The fruits of space mining will be used initially in orbit rather than brought to Earth. There is scope for converting metals into components for spacecraft using 3D printing and robotic techniques. Manufacturing in orbit from materials available in space promises to be more economical than making things on Earth and lifting them into orbit.

Exploiting precious metals such as platinum and gold — richly concentrated in some asteroids — probably lies several decades in the future.

Uncertainty over the legal basis of space mining — do private companies have the right to extract and make money out of celestial bodies that do not belong to them? — has receded in recent years. The United Nations Outer Space Treaty, now 50 years old, provides the basic framework on international space law.
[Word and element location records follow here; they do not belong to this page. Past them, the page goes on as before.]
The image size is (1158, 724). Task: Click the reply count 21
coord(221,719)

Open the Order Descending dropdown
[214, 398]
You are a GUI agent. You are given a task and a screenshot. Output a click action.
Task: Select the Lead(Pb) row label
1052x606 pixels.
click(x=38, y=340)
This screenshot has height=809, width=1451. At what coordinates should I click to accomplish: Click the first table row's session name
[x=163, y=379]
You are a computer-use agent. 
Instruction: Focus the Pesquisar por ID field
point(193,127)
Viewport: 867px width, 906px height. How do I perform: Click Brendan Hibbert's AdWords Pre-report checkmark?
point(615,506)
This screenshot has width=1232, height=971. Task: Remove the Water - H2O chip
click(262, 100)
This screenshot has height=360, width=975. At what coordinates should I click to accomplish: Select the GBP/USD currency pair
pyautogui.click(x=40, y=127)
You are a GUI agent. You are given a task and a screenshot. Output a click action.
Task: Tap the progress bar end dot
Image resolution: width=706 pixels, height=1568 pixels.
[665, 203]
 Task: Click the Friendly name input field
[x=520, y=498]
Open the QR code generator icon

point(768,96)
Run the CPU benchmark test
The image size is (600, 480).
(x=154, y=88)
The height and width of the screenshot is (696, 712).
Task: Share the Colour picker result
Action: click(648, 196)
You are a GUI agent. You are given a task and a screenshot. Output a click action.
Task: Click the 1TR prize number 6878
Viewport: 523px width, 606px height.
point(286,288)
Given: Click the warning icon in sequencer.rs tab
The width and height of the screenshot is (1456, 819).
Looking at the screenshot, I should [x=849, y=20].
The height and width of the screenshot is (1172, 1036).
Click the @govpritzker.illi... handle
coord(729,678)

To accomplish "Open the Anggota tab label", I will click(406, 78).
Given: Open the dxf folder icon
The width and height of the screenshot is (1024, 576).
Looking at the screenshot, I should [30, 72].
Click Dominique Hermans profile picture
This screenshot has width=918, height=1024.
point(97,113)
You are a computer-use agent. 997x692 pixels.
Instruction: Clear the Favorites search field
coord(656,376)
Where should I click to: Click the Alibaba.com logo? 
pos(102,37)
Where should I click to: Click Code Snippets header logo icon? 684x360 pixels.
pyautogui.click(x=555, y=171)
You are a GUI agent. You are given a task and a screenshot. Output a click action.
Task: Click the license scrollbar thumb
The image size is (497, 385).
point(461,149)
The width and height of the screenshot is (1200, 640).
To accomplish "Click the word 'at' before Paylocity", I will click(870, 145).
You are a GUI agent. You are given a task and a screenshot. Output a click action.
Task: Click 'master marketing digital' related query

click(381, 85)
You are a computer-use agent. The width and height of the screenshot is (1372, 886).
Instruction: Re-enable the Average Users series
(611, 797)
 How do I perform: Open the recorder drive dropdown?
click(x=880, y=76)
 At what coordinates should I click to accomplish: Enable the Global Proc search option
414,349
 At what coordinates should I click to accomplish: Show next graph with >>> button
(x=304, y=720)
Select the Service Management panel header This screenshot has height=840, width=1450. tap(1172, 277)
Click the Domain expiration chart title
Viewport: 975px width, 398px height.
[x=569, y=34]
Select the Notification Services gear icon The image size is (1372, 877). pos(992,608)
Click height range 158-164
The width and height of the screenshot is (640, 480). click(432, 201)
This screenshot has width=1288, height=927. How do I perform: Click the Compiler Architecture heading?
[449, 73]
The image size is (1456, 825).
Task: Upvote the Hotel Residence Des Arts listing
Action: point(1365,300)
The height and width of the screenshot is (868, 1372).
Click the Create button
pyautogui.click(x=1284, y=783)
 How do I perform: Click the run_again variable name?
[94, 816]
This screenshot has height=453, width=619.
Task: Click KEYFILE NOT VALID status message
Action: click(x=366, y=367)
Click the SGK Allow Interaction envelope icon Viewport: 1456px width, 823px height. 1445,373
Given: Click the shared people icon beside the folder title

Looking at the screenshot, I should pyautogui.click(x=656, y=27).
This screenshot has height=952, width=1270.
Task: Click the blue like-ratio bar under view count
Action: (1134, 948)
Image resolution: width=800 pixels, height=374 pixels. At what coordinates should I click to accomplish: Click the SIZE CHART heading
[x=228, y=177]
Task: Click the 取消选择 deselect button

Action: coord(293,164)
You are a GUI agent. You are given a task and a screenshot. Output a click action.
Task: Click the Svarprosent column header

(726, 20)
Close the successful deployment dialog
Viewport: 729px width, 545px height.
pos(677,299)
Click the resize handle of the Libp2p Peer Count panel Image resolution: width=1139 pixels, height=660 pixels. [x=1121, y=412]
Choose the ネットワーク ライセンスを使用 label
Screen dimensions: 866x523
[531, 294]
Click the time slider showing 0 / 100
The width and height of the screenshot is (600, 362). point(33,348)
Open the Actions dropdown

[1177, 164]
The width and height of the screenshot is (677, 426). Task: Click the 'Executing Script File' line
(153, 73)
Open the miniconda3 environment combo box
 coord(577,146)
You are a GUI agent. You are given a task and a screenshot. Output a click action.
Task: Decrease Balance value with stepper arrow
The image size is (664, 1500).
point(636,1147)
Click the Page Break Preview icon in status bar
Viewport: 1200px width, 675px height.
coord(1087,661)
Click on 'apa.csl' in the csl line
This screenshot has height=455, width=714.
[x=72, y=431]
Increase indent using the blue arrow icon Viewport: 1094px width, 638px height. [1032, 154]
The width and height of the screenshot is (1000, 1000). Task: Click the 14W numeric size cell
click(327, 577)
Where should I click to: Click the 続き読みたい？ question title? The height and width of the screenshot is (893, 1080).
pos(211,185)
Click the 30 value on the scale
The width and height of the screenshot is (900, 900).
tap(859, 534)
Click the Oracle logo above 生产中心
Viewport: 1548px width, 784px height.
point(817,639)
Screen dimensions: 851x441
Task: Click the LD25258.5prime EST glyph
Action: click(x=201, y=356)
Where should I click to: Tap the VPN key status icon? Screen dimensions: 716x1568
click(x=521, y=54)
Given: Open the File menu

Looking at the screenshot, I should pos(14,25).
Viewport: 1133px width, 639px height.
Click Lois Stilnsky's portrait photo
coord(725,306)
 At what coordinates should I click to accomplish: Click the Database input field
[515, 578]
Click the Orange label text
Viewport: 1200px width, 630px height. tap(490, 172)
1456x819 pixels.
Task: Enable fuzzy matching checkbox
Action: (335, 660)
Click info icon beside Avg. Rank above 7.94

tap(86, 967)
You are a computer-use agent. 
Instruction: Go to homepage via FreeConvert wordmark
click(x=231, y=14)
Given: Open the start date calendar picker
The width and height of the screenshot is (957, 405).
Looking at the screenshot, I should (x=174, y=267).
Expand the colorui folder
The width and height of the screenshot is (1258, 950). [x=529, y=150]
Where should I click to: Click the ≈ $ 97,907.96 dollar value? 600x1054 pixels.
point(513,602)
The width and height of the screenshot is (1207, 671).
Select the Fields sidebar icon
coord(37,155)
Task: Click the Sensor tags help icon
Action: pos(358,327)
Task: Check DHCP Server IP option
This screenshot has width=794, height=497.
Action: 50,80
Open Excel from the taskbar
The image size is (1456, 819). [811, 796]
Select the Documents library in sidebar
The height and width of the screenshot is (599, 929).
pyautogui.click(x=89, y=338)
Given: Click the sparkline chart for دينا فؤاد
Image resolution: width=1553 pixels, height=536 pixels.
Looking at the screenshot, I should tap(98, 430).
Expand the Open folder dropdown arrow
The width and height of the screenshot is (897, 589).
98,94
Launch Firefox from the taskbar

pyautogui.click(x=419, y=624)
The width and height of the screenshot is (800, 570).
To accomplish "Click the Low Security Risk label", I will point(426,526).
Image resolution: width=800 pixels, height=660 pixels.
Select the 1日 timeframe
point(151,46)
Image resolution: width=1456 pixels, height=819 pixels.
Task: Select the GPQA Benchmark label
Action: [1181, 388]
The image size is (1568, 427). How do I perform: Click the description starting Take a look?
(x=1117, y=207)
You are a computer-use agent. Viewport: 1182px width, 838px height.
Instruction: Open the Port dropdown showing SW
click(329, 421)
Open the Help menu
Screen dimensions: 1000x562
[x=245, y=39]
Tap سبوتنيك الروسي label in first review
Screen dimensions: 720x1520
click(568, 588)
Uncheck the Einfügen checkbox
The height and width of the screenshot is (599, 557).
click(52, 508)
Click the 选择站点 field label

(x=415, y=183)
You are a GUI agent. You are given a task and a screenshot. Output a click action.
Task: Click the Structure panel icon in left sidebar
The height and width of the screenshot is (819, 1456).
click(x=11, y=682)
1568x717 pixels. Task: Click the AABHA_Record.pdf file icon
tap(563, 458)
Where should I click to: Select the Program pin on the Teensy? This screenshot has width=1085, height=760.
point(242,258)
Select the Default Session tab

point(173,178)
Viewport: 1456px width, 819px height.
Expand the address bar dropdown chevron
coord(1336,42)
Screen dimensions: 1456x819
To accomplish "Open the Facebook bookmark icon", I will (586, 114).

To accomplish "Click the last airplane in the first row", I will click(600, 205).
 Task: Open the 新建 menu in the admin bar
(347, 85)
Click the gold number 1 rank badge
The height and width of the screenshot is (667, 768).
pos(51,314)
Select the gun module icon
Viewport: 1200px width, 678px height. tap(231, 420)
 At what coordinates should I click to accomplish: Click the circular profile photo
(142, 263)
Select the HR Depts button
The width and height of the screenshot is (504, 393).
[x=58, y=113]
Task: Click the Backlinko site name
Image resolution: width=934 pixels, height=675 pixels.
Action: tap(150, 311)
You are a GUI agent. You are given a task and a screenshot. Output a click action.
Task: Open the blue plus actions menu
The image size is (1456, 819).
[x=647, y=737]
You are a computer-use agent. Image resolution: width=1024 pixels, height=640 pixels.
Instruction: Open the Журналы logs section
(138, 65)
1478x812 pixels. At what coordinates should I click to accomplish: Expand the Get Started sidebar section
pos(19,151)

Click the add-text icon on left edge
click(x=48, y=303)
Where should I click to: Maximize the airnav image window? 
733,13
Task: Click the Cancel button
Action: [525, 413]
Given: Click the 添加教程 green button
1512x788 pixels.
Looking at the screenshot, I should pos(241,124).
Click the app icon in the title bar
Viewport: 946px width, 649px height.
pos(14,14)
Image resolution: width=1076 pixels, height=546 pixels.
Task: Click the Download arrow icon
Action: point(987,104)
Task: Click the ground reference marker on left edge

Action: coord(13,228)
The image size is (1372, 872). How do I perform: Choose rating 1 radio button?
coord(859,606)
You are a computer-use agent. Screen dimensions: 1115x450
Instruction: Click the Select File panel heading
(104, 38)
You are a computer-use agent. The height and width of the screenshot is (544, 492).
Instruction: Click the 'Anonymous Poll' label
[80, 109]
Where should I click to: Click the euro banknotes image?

Its declarations include: “The exploration and use of outer space shall be carried out for the benefit and in the interests of all countries and shall be the province of all mankind; outer space, including the moon and other celestial bodies, is not subject to national appropriation by . . . any means.”

Legal scholars have been divided on whether this permits lunar or asteroid mining — an activity that really was sci-fi when the treaty was drawn up. In 2015, President Barack Obama signed the Space Resource Exploration and Utilisation Act, giving any US company or person property rights over natural resources from outer space.

Luxembourg went further this year with its law “ensuring that private operators can be confident about their rights on resources they extract in space”. The law provides that space resources can be owned by anyone, not just by Luxembourg citizens or companies.

Mr Lewicki thinks the time for prospecting and extraction could be little more than a decade away, comparable with the development of a large terrestrial mining project. More cautiously, Mr Schneider, for Luxembourg, believes two decades is a more likely estimate.